The artificial intelligence subfield known as NLP enables machines to process and interpret as well as write human speech. The technology stands as a standard solution for extracting and classifying and analyzing opinions that appear in unstructured text documents. The NLP techniques make it possible to extract sentiment which reveals the emotional stance and attitudinal responses of people regarding specific subjects in opinions analysis. NLP-based opinion analysis requires multiple distinct procedures according to research from sources [2, 3, 4, 15, 16]. Before analysis the unstructured text must undergo pre-processing operations that break down text into tokens while eliminating stop words together with base-form reduction stemming/lemmatization. Sentiment analysis techniques are applied as the second step after completing pre-processing.

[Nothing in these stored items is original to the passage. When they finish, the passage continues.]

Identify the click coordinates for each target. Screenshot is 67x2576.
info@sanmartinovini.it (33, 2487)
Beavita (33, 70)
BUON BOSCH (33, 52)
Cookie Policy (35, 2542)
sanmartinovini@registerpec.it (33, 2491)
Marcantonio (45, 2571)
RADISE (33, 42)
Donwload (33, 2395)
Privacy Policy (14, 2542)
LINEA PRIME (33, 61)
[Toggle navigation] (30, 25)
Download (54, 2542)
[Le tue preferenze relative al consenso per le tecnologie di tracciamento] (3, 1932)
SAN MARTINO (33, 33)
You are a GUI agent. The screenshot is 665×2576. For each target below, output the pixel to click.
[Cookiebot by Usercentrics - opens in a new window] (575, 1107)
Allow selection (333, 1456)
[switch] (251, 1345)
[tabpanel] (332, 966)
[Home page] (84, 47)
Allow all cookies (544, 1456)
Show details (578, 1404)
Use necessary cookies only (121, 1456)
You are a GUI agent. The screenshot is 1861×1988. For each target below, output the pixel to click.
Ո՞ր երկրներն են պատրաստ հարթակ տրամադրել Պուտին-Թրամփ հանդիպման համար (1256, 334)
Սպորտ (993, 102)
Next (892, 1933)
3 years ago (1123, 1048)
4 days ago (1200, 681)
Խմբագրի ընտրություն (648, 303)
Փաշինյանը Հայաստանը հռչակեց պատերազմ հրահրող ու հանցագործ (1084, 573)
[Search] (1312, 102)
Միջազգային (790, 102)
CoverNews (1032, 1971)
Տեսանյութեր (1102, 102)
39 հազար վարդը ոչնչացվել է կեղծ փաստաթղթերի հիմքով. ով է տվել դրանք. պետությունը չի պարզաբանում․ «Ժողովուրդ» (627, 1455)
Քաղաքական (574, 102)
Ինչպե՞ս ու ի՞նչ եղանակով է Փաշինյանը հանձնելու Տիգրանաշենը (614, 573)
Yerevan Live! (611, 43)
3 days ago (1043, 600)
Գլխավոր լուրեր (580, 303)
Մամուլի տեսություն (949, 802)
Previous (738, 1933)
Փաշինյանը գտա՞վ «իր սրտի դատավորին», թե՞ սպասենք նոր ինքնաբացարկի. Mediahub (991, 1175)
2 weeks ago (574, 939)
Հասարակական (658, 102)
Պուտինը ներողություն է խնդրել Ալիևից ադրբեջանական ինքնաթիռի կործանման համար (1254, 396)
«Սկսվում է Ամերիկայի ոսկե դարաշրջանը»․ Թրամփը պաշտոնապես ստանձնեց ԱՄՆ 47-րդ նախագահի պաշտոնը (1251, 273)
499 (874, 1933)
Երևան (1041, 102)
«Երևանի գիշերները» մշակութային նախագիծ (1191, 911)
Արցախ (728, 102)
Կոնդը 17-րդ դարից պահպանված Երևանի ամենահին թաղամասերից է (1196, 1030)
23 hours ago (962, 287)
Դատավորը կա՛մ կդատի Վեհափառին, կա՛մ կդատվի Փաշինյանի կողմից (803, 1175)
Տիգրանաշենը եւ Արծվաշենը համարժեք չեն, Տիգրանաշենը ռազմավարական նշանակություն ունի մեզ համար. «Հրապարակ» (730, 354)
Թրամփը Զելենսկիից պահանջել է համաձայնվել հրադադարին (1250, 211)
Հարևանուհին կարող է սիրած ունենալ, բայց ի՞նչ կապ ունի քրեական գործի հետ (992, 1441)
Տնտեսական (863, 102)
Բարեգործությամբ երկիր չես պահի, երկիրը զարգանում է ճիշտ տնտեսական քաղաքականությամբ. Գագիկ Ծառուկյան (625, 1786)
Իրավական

Sentiment analysis functions to identify if spoken opinions manifest as positive sentiments or negative sentiments or stay neutral. The analysis of sentiment requires application of different strategies because it extends from using rulebased systems to employing machine learning together with deep learning algorithms. Various techniques that analyze linguistic patterns plus word frequencies together with contextual information and certain domain-specific knowledge help with the analysis. After sentiment analysis completes its task additional NLP techniques become available to extract other important information. The text processing system uses Named Entity Recognition (NER) to detect specific entities including product names together with people and organizations and geographic places. The system of Aspect-based sentiment analysis measures product and service sentiments at their individual features above defining total sentiment.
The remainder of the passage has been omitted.